The case before us presents an instance which illustrates the hardship upon the defendants of the practice followed by the plaintiff. Judgment by confession is entered against defendants without any notice to them upon their note which is secured by a trust deed conveying real estate in Cook county. Plaintiff, instead of attempting to collect on his security by foreclosure or otherwise, seeks by a short cut to levy on defendants’ personal property, thus depriving them of their statutory right to have their real estate taken first before their personal property is taken.

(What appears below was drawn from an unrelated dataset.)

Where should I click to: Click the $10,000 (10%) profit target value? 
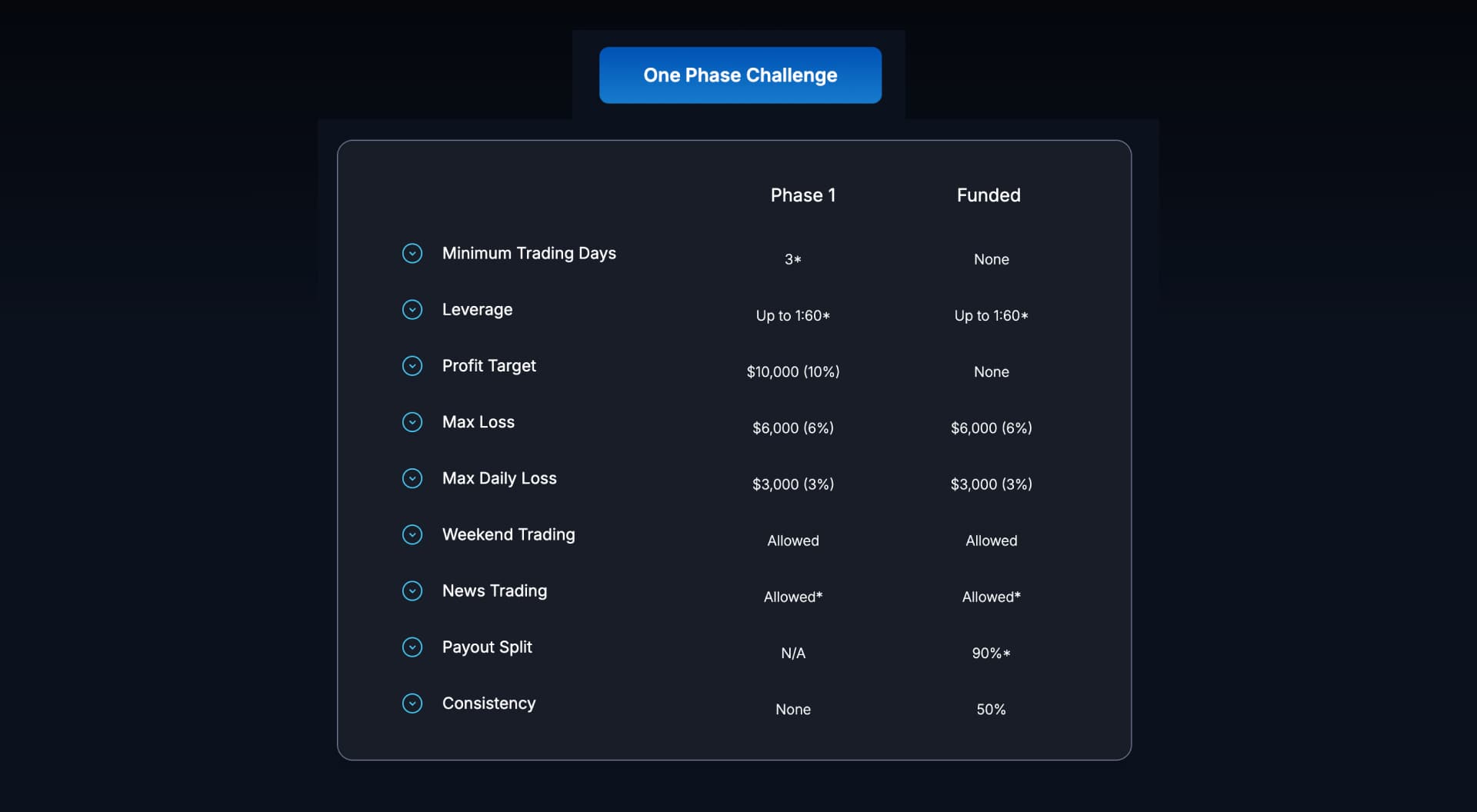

Although plaintiff attempts to distinguish Chanute v. Martin, supra, and this may be done in certain particulars, yet we are of the opinion that this case in principle points out the proper practice to be followed : That in a garnishment proceeding, where it can be shown that the return of the sheriff is made pursuant to directions from plaintiff or his counsel and it can also be shown that the execution debtor has real estate out of which the judgment may be satisfied, the execution debtor has the right to have the real estate first taken before his personal property is subjected to levy, and that to avail himself of such right he may, upon a proper showing, have the judgment in the garnishment proceeding vacated and set aside and the garnishment proceeding dismissed.
We do not agree that the garnishee, only, has the right to present the claim that the judgment' debtor has real property upon which the execution should be levied. The garnishee in most cases would not know this and such knowledge would be peculiarly in the possession of the execution debtor.
The petition was deficient in the respects indicated, but we think the petitioners should have been' permitted to file an amended petition. While the garnishment proceeding is a statutory action at law, yet the court in such proceedings exercises an equitable jurisdiction and may make such orders as may be necessary or equitable between the parties. LaSalle Opera House Co. v. LaSalle Amusement Co., 289 Ill. 194.
If it should develop that the real estate is the same as that conveyed by the trust deed as security for the note upon which judgment has been entered, it should be kept in mind that the trust deed no longer stands as security for the note but for the judgment on the note. Jocelyn v. White, 201 Ill. 16.
For the reasons indicated the order appealed from is reversed, with directions to permit the defendants to file an amended petition, and for further proceedings consistent with what we have said in this opinion.
Reversed and remanded with directions.
O’Connor, P. J;, and Hatchett, J., concur.